───── Extracted material ─────
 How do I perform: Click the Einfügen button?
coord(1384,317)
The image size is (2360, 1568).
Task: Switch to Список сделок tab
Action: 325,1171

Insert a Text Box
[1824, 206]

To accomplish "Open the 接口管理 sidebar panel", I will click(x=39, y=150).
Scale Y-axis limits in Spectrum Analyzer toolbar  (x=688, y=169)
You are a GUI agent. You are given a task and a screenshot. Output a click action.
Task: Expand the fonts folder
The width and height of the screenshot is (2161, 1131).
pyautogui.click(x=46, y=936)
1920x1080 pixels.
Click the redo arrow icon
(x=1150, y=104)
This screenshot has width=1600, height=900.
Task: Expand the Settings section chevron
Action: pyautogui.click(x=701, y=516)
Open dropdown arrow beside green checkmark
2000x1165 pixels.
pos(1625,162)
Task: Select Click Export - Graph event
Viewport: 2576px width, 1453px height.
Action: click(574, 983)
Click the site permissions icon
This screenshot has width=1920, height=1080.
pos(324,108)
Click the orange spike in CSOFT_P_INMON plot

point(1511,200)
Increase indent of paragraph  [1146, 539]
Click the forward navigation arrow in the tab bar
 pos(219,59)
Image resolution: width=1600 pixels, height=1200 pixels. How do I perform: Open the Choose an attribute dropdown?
─────
## Exercise instructions
Above are the records. Identify each line that contains the word "Open".

## Task result
To accomplish "Open the 接口管理 sidebar panel", I will click(x=39, y=150).
Open dropdown arrow beside green checkmark
Image resolution: width=1600 pixels, height=1200 pixels. How do I perform: Open the Choose an attribute dropdown?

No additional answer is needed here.